Mardi 05 novembre 2024

Société

Fonction publique : Quand on n’est pas servi parce qu’un bureau est fermé

07/02/2024 3
Fonction publique : Quand on n’est pas servi parce qu’un bureau est fermé
Les demandeurs de service ne sont pas toujours gentils

Il n’est pas rare d’assister à des scènes désolantes quand des demandeurs de services dans le secteur public rentrent bredouilles victimes d’une mauvaise organisation administrative. Mais, qui doit payer les pots cassés dans pareilles situations ?
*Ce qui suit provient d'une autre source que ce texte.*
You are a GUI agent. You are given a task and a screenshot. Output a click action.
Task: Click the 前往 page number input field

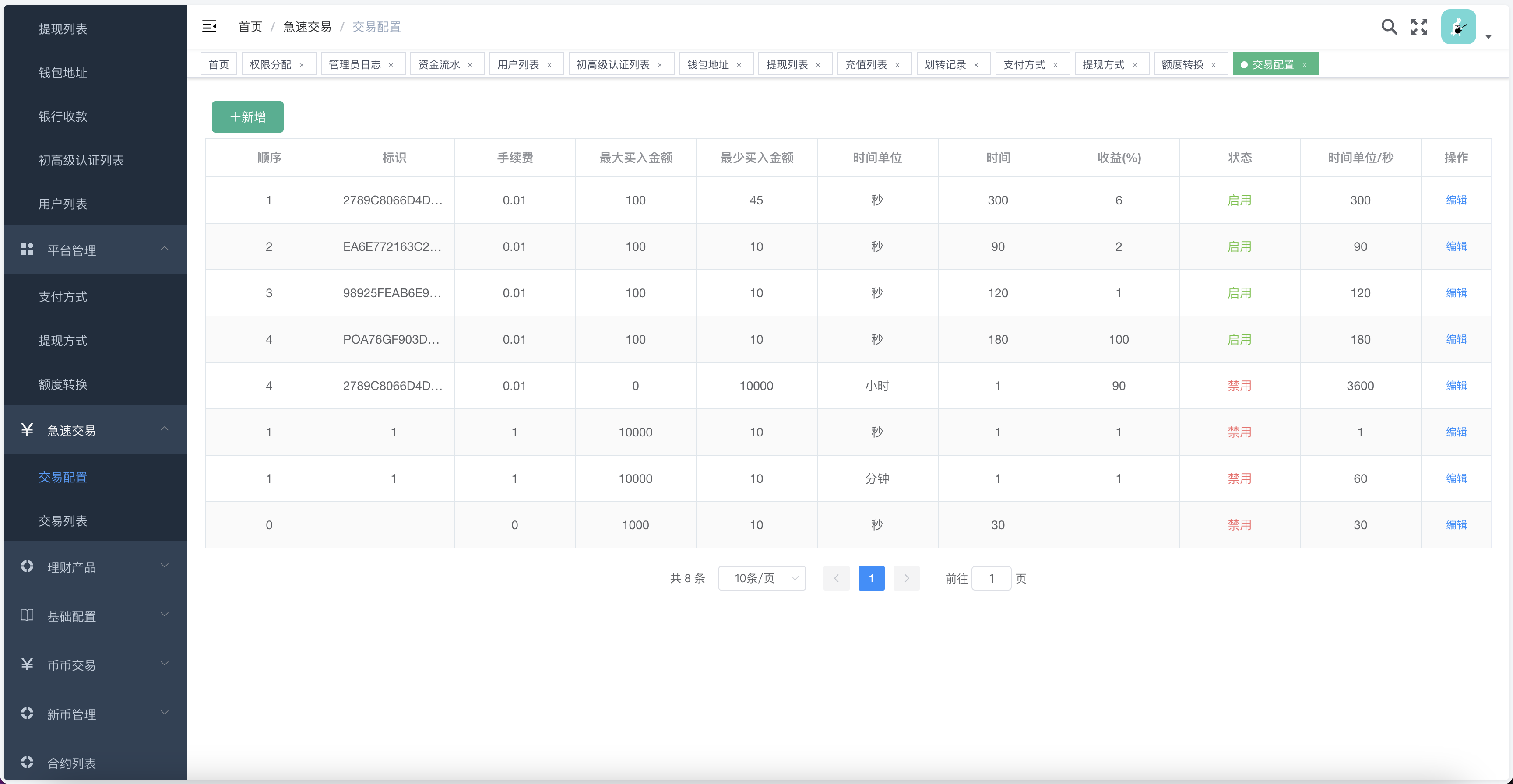(x=992, y=578)
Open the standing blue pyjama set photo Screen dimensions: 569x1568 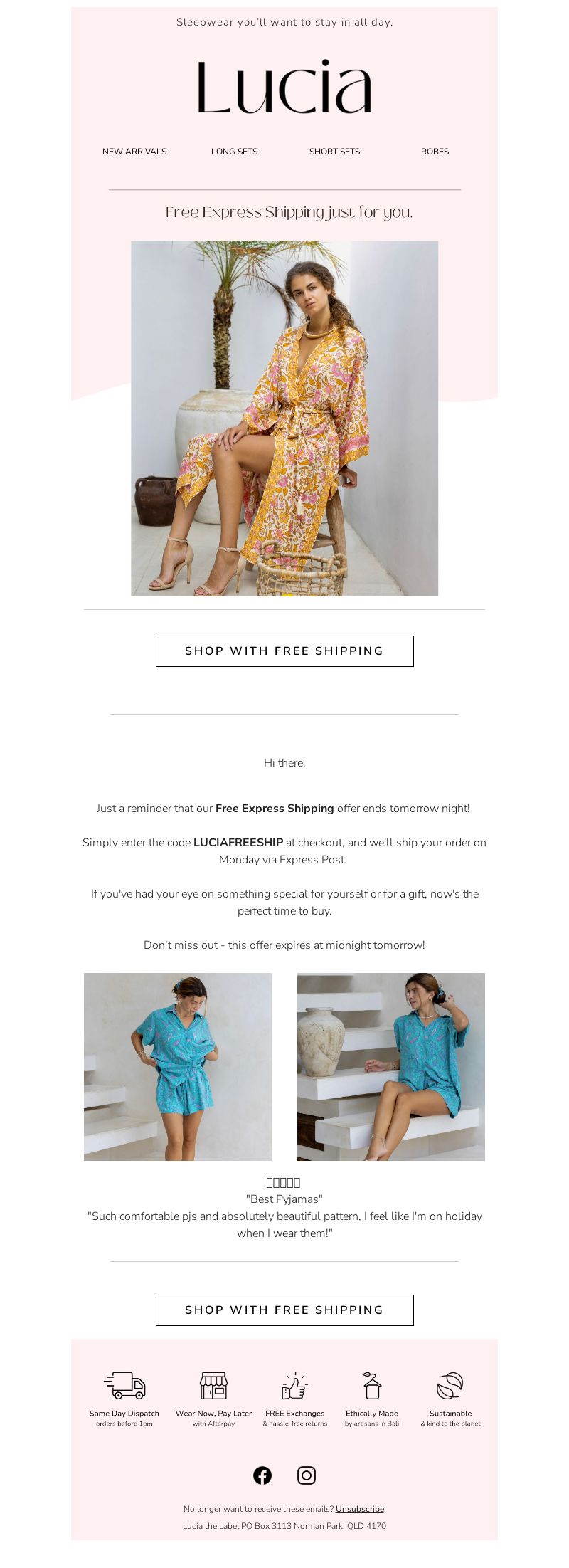pyautogui.click(x=178, y=1067)
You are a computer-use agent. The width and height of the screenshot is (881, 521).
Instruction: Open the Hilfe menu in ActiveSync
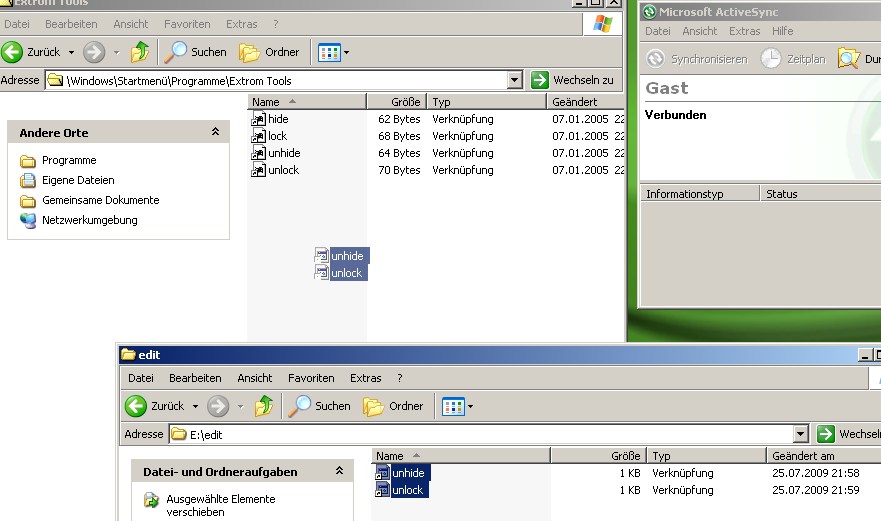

Nous sommes le mardi 6 février 2024 entre 11h et 12h. Des gens attendent pour être servis dans le corridor et d’autres se trouvent à l’intérieur du Bureau N°26 au ministre de la Fonction publique et du Travail. Le Bureau s’occupe des dossiers relatifs à la gestion des carrières des fonctionnaires de l’Etat.

Dès que vous entrez, vous êtes accueillis par trois visages, celui d’un monsieur et ceux de deux dames que nous appelons respectivement X,Y et Z. Ce jour, X est occupé à accueillir les gens qui viennent suivre leurs dossiers relatifs à leur carrière. Son dos fait face au mur mitoyen avec le Bureau N°25. Devant Y, assise dans le coin droit, se trouve une pile de dossiers qu’elle scrute et rescrute.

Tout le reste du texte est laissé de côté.